Zatopek took him to the airport and as they said goodbye, pushed a parceled gift into Clarke’s hand.

When he later opened it, Clarke was dumbfounded – it was one of Zatopek’s golds from Helsinki.

This generosity of spirit and consideration for his fellow man extended to Zatopek’s political beliefs.

He was an outspoken supporter of the Prague Spring, as the Czech government of Alexander Dubcek demanded freedoms while still a client state of the Soviet Union.

After Soviet tanks brought a bloody end to the reforms in 1968, Zatopek was eventually stripped of his position as a colonel in the Czech army.

As Zatopkova recalled it was not an immediate demotion, because with the 1968 Mexico Olympics taking place, Zatopek was in the media spotlight.

National hero

“Right around the Olympics he was a national hero, it was not possible for the government to punish him. But later during the Soviet occupation he was working as a dustbinman. He got his punishment,” she said.

After the Iron Curtain came down, Zatopek was reinstated to his former eminence by Czech president Vaclav Havel in 1990.

He lived out his days in the modest apartment he shared in Prague with his wife, suffering in his later years during a long period of ill health.

In 1998 they celebrated their golden anniversary; Zatopek asked Dana to marry him during the 1948 London Olympics where he had won gold in the 10,000 and silver over 5,000. By coincidence they shared the same birthday, September 19, 1922 and his proposal was unique and typical of the man.

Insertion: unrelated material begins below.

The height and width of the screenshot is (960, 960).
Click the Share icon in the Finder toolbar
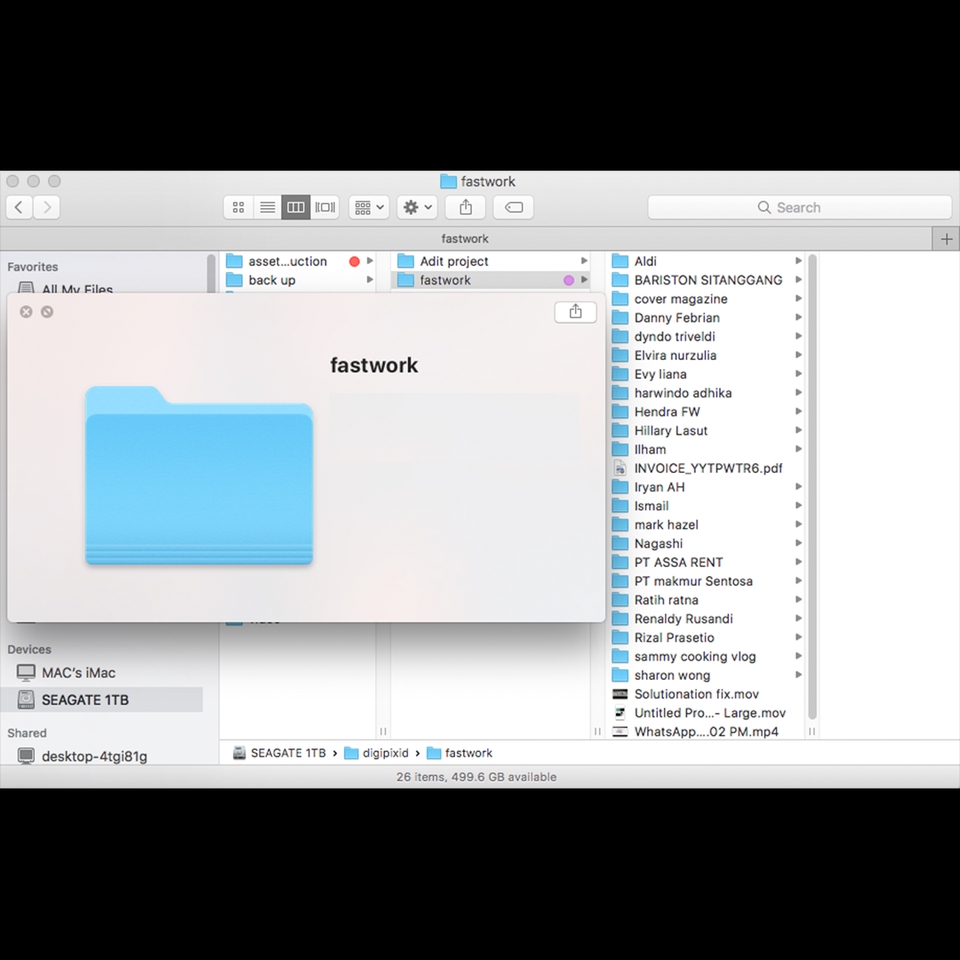pos(465,207)
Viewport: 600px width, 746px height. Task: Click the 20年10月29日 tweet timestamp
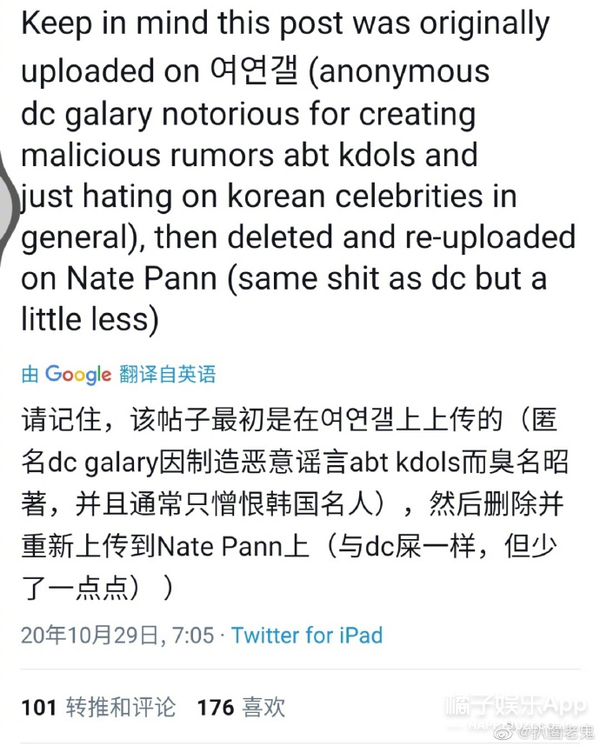pyautogui.click(x=117, y=635)
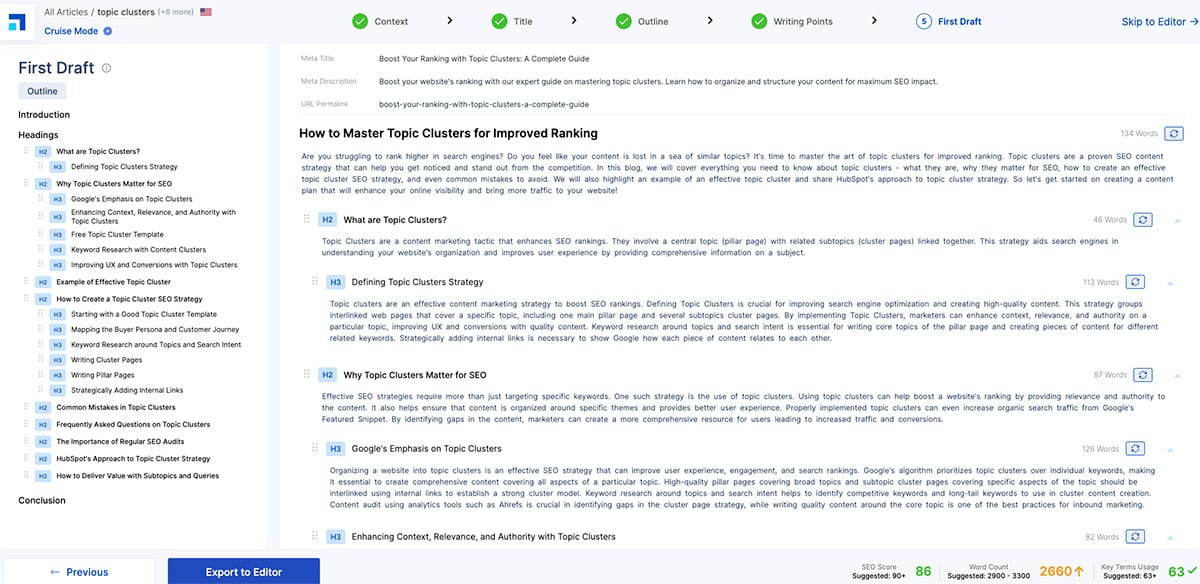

“So, we were both born on the same day,” he told her. ‘“What if, by chance, we were also to get married on the same day?’”

Loved by millions, Zatopek sadly passed away at the turn of the century. His funeral in the Czech capital was attended by many leading figures from the world of sport.

In his memory, the International Olympic Committee commissioned a statue of Zatopek in the grounds of the Olympic Museum in Lausanne, Switzerland.

He is the only athlete to be so honored, and he surely deserved it.